This area seems to be in the overlap region of H.conspersus and H.arenaceus which from what I understand, are *the only two* known Hottentotta species to be found in Namibia. I also understand that they are easily confused (Maybe actually synonymous). That said, I'm leaning toward *H.arenaceus * for their ID.

The location that this species was found was all within about 75m-100m of our bungalow.  These were found between about 6-7pm on June 3-5, 2008.  Temps ranged from about 4 C at the lowest in the morning to about 30 C at hottest part of day.  The Scorpions were not seen after about 7-7:30 pm when it cooled.  I estimate the temperature at collection time was in the 24 C range. The habitat can be see in the two included habitat photos.  I forgot to take an exact habitat photo but the actual is somewhere in between the two images also taken around the lodge.

The size of the 3 photographed specimens ranged from about 1-1.5cm for the smallest as it is pictured with its metosoma in the upright and curled position.  This would give it a full mouth to tail measurement of about 2-2.5cm.  This would make the large specimen about 4-5cm in full length. I am assuming I had 2 sub-adults and one adult but of course without a large sample I cannot be sure.

All specimens seen (6 in total) were found on the rocks (mostly cobble/brick sized an smaller) in the habitat in the photos near the bungalow we were staying in.  One of the 6 was using a rock as a scrape with a short burrow of about 3-4cm.  The individual with the burrow was one of the smaller two specimens. I tried collecting for about 1/2 hour after dinner (after 7:30) and none were found.  It had cooled down noticeably by that time though.

This is all I am able to recall...




















































Second Part of Honeymoon Scorps

This second section is regarding the Opisthacanthus sp. I saw at Sabi Sabi Selati Lodge on property adjacent to Kruger National Park in South Africa.  All the previous excuses due to being on my honeymoon apply .

Sabi Sabi Selati lodge: Sabi Sabi Private Game Reserve, situated in the 65000 hectare Sabi Sand Wildtuin in the South-Western section of the Kruger National Park. The scorpion was discovered on the pillow of our game guide the first night we were there and so collection location is only approximate.  The habitat photos are from the region around Selati Lodge which is located on the banks of a small seasonal river. There is more vegetation near the river and I suspect where this specimen was found. 

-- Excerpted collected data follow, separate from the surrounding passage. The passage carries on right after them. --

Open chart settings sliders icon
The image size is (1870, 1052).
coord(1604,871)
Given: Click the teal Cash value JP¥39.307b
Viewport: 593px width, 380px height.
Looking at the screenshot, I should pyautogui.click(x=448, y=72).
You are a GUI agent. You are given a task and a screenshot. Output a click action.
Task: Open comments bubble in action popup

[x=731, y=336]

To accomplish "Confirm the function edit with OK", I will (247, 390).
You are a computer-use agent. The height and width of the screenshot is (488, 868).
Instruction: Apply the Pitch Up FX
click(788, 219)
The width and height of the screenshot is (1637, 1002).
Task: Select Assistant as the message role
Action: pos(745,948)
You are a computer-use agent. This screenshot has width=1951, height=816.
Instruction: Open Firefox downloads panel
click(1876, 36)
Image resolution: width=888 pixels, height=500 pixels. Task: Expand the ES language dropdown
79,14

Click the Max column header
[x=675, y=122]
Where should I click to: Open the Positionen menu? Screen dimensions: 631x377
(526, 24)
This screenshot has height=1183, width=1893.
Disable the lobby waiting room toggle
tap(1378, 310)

We stayed at Selati Lodge from 5/29-5/31 2008.  The temperature ranged from about 10 C at the coldest to about 31 C at the warmest.  I estimate the size on the specimen to be approximately 7cm from mouth to telson when extended.  I did actually remember to make a scale photo of this one.  One of the photos is the scorpion next to a South African 100 Rand banknote. (FYI - 100R is roughly 14US$). I did not have the opportunity to blacklight here for safety reasons due to the animals in the area...some of which would find an unarmed scorpion enthusiast a tasty snack. Luckily our guide almost lay down on one. I did the whole blacklight thing for the other lodge guests and talked a little about scorps etc.  People get a kick out of that stuff.

My only guesses as to the species is O.asper or possibly O.validus.  They do range in the area and can be found in this habitat from what Jonathans book suggests. 

Anyway,  as you see I have even less info on this specimen to give for ID determination but here it is for what it is worth.















































Cheers,

John
];')


----------



## froggyman (Jun 27, 2008)

very nice specimens and cool that you released them


----------



## talljosh003 (Jun 27, 2008)

the hottentotta have a fat telson!


----------



## bigtyler1025 (Jun 28, 2008)

gorgeous pics! I was definitely thinking I. asper for that bottom scorp! They are one of my favorite scorps!


----------



## Malcara (Jun 28, 2008)

I aggree with u on that smuggling is not hurting but destroying the hobby. also all the pricks which i could easily use a bunch of words banned from the boards to describe them that release unwanted pets in there local environment or keep them in inproper housing so they escape. the state i live in is now being over run by snakes T's and lizards from other parts of the world. every year more species of exotic pets make the prohibited list, permits are becoming more expensive and harder to get, and now in order to own any snake whether native or exotic u must have a permit your cage must meet certain requirements and the snake has to have a microchip implanted that contains all your personal info. so yeah you get 2 thumbs up a pat on the back and a free beer if your ever in town for not smuggling them. Great photos btw id love to live some place that had lots of scorps we only have 3 species i know of and they are all tiny ugly and boring. GREAT PICS BTW!!!!!!!!!!!:clap: :clap: :clap:


----------



## Kugellager (Jun 28, 2008)

talljosh003 said:


> the hottentotta have a fat telson!


The robustness of the telson is one of the identifying characteristics of both H.arenaceus and H.conspersus that set them apart from other Hottentotta species which have a less robust telson.  It is also very cool looking. 

Another identifying characteristic of both species is the thin chela.  Note how long and slender the fingers on the chela are (A lot like L.q.).  Most other Hottentotta have a thicker hand than these guys.  

Because of these two factors I would speculate that their venom is fairly potent - Though their small size would mean that even a 'wet' sting would only disperse a very small amount of venom.  In addition, they were all very calm in disposition and easy to move into position.  Not very defensive or easily agitated into a defensive posture - They never exhibited a defensive posture for me anyway.

The middle-sized specimen looks slightly different in coloration as it was freshly molted.  It was sitting next to the molt under the edge of a rock  when I found it.  Not sure why I didn't keep the molt though.

Must have had other things on my mind 

The Opisthacanthus was one of the most mellow scorpions I have worked with.  It had the disposition of a flatrock!

John
];')


----------



## Kugellager (Aug 23, 2008)

Minor UPDATE:

The scorpion from Sabi Sabi area was ID 'd by Jonathan Leeming as a male Opistacanthus validus.  

All evidence thus far for the Hottentota sp. points to H.arenaceus which I will tentatively ID it for the time being. 

John
];')


----------



## saxman146 (Aug 23, 2008)

I wish you photos of a Trans!


----------



## CorsePerVita (Aug 23, 2008)

Very cool! thanks for sharing


----------



## tabor (Aug 23, 2008)

Best thread all month.


----------



## davidbarber1 (Aug 25, 2008)

Great info and nicely done :clap: 
Thanks.

David


----------